Similar to what is done in the link: How can i use multiple requests and pass items in between them in scrapy python
I am trying to chain requests from spiders like in Dave McLain's answer. Returning a request object from parse function works fine, allowing the spider to continue with the next request.
def parse(self, response):
# Some operations
self.url_index += 1
if self.url_index < len(self.urls):
return scrapy.Request(url=self.urls[self.url_index], callback=self.parse)
return items
However, I have the default Spider Middleware where I do some caching and logging operations in the spider_process_output. Returning the request object from the parse function first goes into middleware. So, the middleware has to return the request object as well.

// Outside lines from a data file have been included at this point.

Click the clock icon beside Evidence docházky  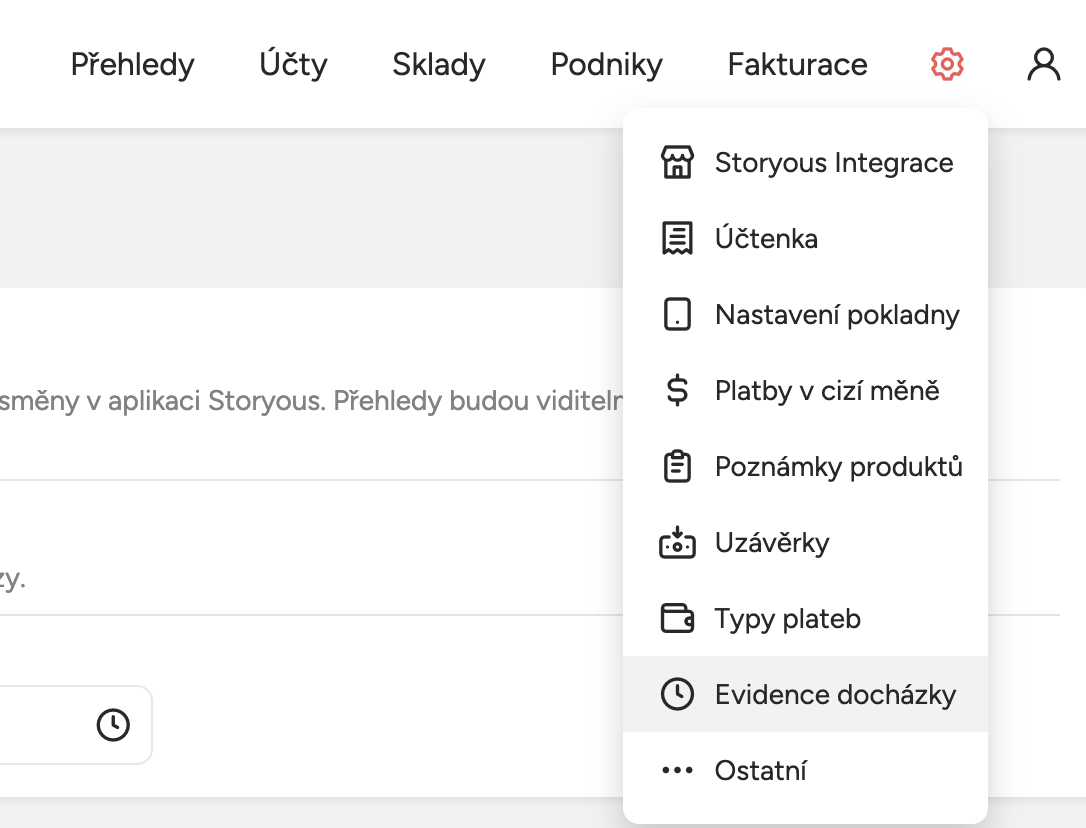pyautogui.click(x=678, y=694)
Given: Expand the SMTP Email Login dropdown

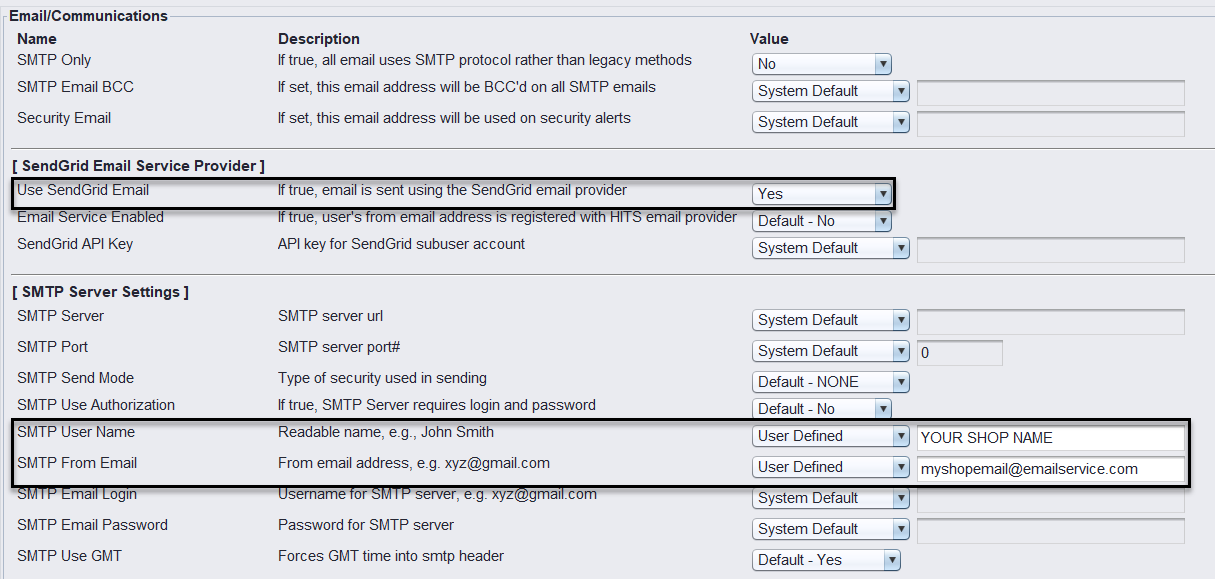Looking at the screenshot, I should (830, 498).
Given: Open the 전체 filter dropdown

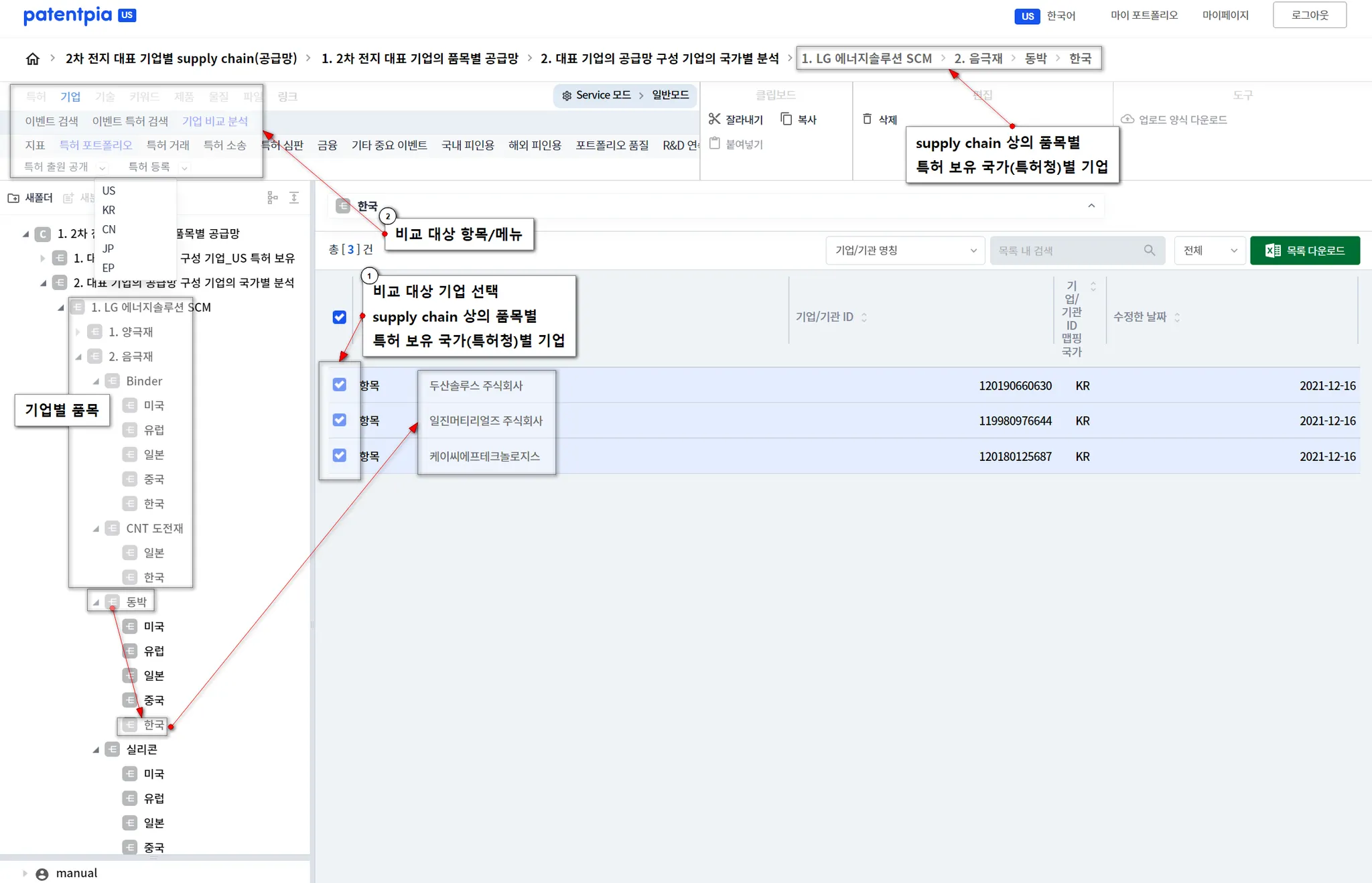Looking at the screenshot, I should click(x=1209, y=251).
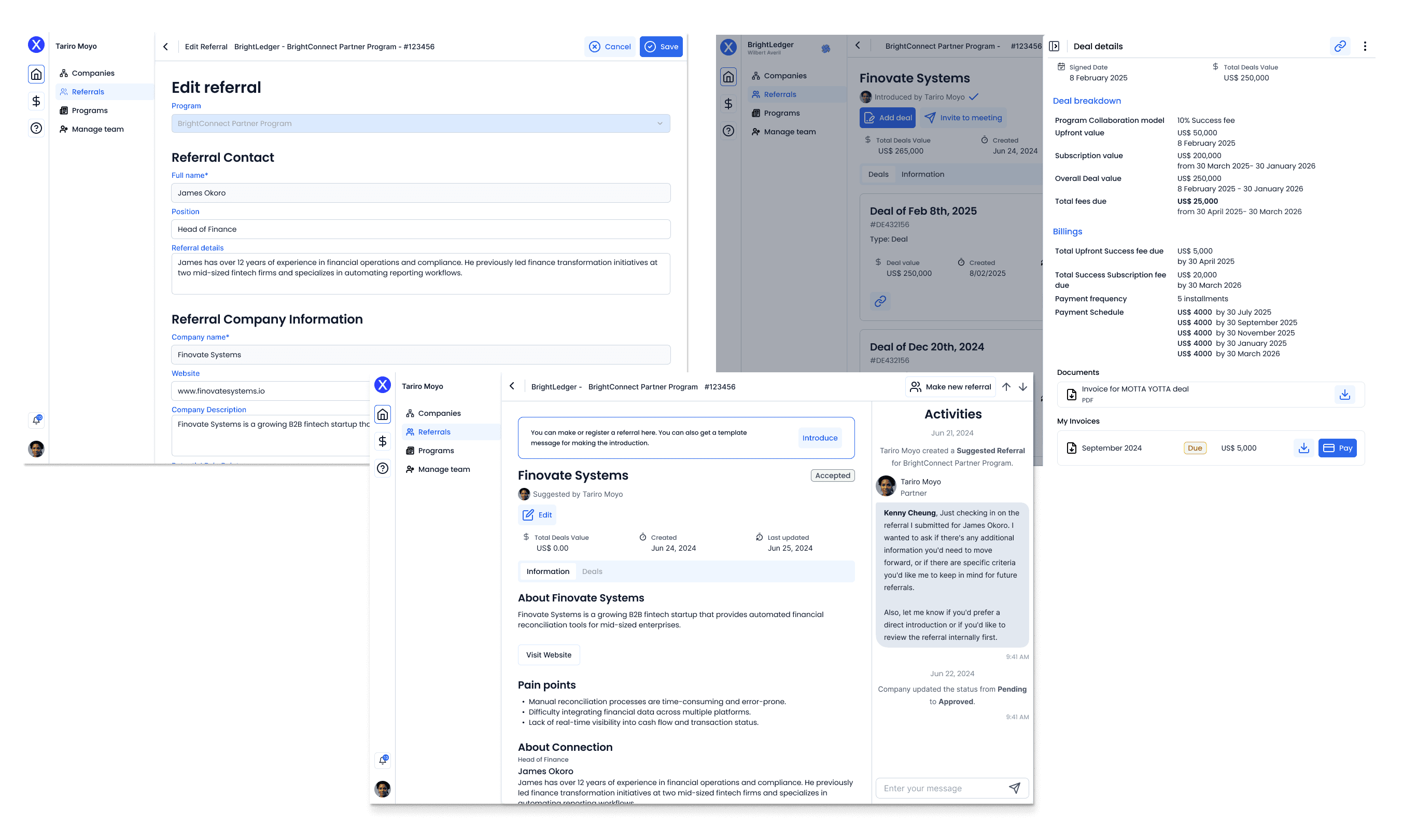Image resolution: width=1403 pixels, height=840 pixels.
Task: Click the Introduce button in the referral banner
Action: pyautogui.click(x=820, y=438)
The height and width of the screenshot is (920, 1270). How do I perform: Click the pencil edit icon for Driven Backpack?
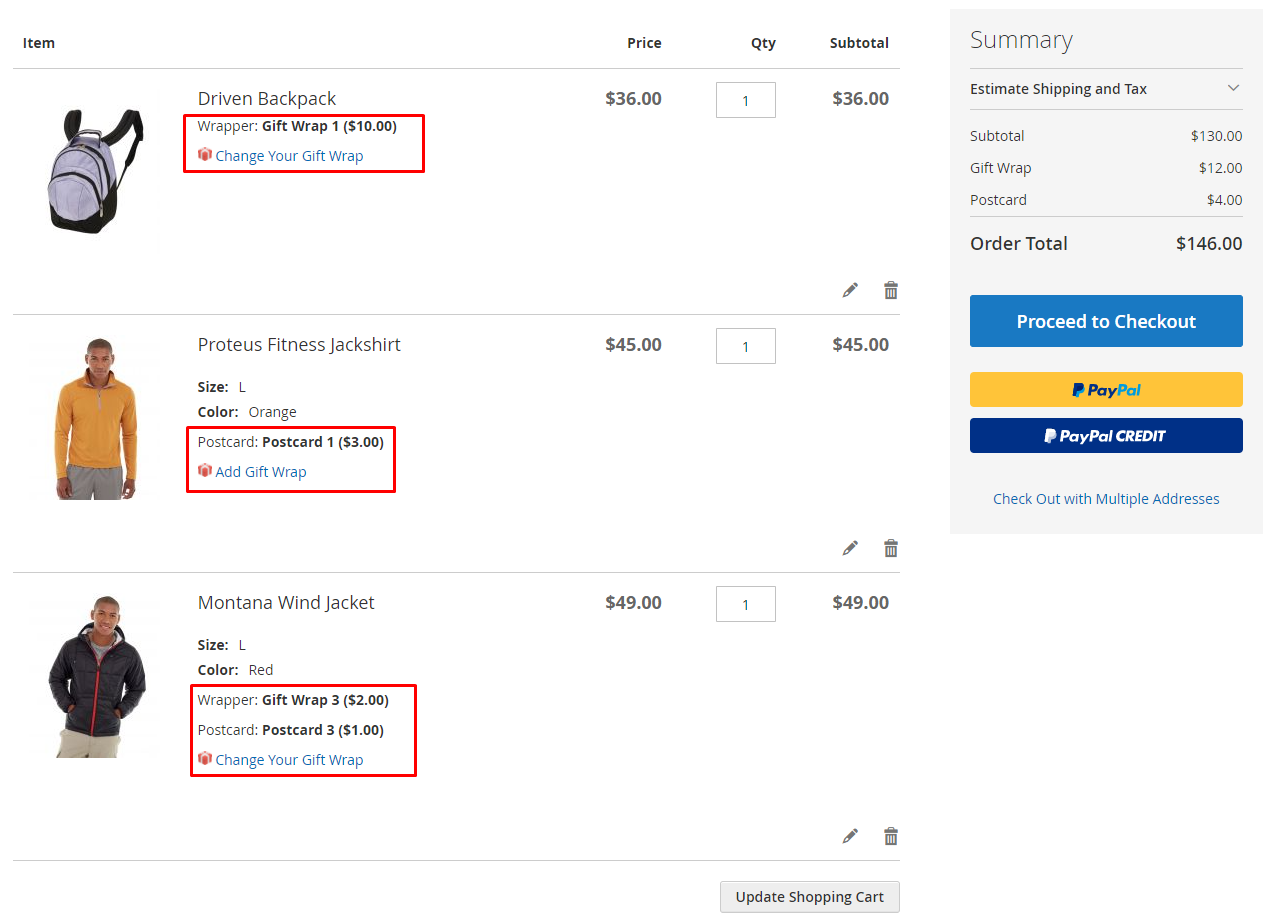[x=850, y=290]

def process_spider_output(self, response, result, spider):
# Called with the results returned from the Spider, after
# it has processed the response.
# Must return an iterable of Request, or item objects.
if hasattr(spider, 'multiple_urls'):
if spider.url_index + 1 < len(spider.urls):
return [result]
# return [scrapy.Request(url=spider.urls[spider.url_index], callback=spider.parse)]
# Some operations ...
According to the documentation, it must return iterable of Request, or item objects. However, when I return the result (which is a Request object), or construct a new request object (as in the comment), the spider just terminates (by giving spider finished signal) without making a new request.
Documentation link: https://docs.scrapy.org/en/latest/topics/spider-middleware.html#writing-your-own-spider-middleware
I am not sure if there is an issue with the documentation or the way I interpret it. But, returning request objects from the middleware doesn't make new request, instead it terminates the flow.
It was quite simple yet frustrating to solve the problem. The middleware is supposed to return iterable of request objects. However, putting the request object into a list (which is an iterable) doesn't seem to work. Using yield result
in the process_spider_output middleware function instead works.
Since the main issue is resolved, I'll leave this answer as a reference. Better explanations of why this is the case are appreciated.